Collected data entries:
════

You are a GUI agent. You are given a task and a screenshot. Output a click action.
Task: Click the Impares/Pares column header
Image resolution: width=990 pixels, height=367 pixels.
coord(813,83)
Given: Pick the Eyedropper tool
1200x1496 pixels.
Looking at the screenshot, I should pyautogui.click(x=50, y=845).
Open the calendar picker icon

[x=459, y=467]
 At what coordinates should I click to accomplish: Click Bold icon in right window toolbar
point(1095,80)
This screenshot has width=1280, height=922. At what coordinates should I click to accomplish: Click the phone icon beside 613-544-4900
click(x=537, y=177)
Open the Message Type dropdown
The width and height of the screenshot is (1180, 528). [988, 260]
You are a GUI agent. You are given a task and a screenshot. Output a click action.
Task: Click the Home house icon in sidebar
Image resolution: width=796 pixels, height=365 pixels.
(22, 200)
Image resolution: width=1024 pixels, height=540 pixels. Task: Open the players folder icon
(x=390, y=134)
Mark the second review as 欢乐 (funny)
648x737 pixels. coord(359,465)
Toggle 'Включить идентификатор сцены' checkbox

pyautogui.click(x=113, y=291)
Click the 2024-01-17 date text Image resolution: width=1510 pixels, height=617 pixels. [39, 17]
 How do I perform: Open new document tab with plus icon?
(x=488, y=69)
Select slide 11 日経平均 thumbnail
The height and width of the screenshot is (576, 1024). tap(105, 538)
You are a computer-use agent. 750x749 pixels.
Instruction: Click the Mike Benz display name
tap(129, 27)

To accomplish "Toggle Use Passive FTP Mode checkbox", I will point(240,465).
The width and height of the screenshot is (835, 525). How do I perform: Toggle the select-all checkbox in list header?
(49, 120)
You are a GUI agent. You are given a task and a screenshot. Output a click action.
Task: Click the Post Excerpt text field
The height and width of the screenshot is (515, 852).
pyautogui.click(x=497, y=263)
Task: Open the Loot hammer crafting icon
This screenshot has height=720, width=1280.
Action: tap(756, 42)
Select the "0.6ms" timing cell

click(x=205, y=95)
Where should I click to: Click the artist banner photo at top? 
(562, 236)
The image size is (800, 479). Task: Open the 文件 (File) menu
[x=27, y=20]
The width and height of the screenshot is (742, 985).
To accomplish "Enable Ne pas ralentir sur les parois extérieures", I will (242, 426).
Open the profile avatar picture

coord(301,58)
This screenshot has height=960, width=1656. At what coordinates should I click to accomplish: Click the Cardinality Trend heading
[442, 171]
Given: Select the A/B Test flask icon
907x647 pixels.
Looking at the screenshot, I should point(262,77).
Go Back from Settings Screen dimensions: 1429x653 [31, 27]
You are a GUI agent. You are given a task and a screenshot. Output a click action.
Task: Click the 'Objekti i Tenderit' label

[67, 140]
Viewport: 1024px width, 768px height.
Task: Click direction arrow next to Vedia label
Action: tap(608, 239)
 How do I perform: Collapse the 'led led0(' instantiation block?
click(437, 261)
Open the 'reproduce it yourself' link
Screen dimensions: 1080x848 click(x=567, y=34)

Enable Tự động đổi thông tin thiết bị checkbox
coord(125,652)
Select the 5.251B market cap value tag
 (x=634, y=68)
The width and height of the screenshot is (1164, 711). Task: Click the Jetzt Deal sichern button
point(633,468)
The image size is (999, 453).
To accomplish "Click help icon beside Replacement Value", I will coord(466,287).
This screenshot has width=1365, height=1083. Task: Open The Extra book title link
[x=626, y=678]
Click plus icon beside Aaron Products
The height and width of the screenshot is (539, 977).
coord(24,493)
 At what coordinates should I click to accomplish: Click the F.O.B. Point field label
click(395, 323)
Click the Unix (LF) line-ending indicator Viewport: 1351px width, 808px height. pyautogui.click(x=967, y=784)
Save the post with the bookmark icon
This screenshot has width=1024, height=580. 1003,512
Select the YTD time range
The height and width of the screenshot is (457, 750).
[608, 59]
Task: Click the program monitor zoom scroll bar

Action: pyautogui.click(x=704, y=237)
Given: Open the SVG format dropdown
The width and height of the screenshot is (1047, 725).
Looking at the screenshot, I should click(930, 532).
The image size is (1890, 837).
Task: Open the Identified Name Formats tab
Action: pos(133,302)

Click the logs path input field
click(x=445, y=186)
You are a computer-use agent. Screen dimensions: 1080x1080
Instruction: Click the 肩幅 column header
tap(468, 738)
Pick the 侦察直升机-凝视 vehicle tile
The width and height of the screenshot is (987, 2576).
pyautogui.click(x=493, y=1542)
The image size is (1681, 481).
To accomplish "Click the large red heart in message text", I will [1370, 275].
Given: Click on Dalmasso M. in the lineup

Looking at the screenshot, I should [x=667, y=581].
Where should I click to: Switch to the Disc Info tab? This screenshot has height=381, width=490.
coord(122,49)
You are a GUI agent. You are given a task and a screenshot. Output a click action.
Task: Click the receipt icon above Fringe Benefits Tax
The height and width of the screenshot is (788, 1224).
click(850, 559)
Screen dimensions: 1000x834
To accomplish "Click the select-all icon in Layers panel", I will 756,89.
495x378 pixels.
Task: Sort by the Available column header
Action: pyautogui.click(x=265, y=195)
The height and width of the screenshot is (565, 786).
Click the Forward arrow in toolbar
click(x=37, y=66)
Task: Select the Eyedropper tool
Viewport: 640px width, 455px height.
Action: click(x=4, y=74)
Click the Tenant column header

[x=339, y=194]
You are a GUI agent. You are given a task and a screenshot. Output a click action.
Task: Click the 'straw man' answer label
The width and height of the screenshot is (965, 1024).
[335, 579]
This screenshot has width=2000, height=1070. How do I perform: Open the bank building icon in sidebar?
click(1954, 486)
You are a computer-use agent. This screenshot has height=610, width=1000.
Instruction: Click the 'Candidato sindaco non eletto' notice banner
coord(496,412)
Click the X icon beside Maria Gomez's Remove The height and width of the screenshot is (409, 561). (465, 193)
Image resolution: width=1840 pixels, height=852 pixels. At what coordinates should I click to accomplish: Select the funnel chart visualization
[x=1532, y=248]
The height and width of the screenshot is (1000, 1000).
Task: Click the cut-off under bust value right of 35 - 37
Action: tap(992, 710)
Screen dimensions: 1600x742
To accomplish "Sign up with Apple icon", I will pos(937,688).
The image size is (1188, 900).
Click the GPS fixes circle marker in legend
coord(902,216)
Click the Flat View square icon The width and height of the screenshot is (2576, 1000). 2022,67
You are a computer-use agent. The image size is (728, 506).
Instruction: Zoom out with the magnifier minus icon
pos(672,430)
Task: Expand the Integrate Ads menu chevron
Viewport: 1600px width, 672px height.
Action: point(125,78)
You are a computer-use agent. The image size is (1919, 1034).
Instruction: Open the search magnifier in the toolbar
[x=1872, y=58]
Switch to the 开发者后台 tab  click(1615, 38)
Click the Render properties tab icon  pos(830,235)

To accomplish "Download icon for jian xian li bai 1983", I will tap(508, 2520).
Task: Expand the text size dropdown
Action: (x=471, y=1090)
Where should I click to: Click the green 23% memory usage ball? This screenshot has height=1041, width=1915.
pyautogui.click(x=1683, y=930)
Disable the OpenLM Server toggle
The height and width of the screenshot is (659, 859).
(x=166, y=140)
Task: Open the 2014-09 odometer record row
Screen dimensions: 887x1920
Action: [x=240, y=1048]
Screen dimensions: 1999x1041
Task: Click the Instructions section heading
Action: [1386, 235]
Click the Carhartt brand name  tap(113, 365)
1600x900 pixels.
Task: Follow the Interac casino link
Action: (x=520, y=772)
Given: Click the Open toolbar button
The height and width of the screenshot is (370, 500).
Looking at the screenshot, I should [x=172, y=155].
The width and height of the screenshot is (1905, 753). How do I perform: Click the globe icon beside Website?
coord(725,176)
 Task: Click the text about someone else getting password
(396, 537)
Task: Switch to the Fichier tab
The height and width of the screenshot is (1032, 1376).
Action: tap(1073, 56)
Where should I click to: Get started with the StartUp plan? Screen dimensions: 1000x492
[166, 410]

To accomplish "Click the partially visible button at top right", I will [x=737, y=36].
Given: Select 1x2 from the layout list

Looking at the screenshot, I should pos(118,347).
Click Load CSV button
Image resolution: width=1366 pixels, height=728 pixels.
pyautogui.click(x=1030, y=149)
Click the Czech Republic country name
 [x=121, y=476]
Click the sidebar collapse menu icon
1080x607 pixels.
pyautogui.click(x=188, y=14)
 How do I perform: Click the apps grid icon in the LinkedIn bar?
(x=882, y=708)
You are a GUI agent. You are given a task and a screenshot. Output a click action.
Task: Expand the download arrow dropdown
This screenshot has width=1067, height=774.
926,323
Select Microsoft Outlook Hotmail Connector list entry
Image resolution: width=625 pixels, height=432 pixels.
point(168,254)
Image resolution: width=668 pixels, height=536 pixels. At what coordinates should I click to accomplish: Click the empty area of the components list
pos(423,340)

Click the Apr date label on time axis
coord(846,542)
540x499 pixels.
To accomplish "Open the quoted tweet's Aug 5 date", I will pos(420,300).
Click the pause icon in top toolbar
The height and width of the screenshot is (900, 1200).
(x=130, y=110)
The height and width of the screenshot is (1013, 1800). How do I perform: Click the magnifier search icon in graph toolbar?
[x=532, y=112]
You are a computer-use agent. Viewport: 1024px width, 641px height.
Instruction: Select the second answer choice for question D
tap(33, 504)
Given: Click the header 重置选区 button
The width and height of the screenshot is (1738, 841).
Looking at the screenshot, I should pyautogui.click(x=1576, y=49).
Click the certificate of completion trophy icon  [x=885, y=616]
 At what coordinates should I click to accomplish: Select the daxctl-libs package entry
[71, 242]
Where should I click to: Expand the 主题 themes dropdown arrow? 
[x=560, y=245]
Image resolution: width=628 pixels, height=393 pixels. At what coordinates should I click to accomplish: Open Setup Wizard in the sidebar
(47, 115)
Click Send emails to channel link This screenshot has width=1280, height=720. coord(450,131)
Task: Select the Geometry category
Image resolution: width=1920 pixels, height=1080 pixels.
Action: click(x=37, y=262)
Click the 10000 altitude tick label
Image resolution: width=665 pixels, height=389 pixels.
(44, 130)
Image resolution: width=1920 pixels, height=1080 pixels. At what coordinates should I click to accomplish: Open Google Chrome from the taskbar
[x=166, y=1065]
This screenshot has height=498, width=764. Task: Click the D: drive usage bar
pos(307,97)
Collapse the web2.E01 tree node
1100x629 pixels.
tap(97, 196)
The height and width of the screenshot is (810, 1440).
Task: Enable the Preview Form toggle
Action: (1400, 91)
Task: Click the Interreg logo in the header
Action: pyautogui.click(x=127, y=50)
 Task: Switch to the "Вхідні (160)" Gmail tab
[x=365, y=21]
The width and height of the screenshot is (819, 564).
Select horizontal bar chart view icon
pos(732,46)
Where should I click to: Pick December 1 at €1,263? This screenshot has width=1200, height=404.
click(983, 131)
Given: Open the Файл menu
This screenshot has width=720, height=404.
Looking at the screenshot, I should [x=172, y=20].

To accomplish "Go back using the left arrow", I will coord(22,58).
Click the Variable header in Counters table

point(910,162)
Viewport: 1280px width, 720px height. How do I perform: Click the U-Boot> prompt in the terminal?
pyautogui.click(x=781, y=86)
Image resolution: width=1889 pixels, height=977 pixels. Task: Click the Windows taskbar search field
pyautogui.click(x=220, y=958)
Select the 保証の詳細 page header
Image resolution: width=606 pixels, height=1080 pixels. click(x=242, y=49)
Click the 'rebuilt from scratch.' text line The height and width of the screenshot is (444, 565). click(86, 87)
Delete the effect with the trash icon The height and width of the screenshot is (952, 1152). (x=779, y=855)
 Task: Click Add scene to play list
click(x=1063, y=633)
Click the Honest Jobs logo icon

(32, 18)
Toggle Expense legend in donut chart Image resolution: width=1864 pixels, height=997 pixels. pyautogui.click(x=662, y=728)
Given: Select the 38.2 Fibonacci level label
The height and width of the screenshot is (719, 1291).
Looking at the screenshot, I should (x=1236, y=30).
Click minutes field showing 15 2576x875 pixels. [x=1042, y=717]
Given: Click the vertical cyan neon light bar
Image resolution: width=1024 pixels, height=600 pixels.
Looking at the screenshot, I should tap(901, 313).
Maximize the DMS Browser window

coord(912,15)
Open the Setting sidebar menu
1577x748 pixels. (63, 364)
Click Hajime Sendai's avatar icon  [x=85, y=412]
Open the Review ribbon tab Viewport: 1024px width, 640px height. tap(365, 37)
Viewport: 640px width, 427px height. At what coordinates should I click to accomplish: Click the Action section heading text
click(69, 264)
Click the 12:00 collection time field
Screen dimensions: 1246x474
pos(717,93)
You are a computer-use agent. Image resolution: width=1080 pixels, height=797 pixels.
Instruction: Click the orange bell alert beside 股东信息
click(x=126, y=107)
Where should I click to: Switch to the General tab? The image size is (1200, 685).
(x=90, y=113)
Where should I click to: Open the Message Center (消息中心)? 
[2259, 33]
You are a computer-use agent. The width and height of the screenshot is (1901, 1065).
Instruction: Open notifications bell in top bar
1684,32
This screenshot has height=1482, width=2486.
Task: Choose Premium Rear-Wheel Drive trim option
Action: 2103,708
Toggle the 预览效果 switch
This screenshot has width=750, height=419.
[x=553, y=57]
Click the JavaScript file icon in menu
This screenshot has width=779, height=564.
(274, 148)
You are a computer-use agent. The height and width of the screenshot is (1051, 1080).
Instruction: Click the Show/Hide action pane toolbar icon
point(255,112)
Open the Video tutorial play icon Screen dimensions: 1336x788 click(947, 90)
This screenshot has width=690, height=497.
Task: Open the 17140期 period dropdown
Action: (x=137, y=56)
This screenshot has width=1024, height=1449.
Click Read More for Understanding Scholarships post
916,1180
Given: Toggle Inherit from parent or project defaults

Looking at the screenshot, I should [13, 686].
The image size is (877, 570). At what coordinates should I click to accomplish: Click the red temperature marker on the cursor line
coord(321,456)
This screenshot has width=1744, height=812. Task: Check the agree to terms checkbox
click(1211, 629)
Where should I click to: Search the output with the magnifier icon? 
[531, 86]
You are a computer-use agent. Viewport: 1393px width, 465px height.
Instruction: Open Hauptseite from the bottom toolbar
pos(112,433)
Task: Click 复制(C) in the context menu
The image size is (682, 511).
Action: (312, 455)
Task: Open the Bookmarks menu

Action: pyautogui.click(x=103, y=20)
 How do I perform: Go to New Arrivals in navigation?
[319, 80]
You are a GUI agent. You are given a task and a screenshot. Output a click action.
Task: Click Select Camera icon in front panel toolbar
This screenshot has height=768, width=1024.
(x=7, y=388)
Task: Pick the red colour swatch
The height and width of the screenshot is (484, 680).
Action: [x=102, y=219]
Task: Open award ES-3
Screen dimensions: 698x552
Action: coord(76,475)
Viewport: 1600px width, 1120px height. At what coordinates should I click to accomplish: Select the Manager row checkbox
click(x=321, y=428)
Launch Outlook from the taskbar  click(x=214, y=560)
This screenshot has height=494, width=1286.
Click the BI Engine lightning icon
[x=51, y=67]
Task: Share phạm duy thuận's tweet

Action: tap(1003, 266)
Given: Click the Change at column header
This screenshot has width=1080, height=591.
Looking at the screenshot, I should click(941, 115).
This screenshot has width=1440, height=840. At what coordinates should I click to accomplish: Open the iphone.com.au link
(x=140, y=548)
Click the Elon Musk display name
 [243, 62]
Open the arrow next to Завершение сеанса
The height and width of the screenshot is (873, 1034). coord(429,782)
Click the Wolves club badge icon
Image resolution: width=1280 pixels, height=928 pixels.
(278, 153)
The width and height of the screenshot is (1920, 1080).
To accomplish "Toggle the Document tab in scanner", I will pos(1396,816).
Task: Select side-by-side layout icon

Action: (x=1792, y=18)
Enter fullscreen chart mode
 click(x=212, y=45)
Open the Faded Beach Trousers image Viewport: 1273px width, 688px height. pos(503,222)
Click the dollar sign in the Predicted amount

════

§ **PROBLEM DETAILS**: With the string "Eyedropper" as the key, filter the data above and show the lines that match.

§ **FINISHED EXERCISE**:
Given: Pick the Eyedropper tool
Task: Select the Eyedropper tool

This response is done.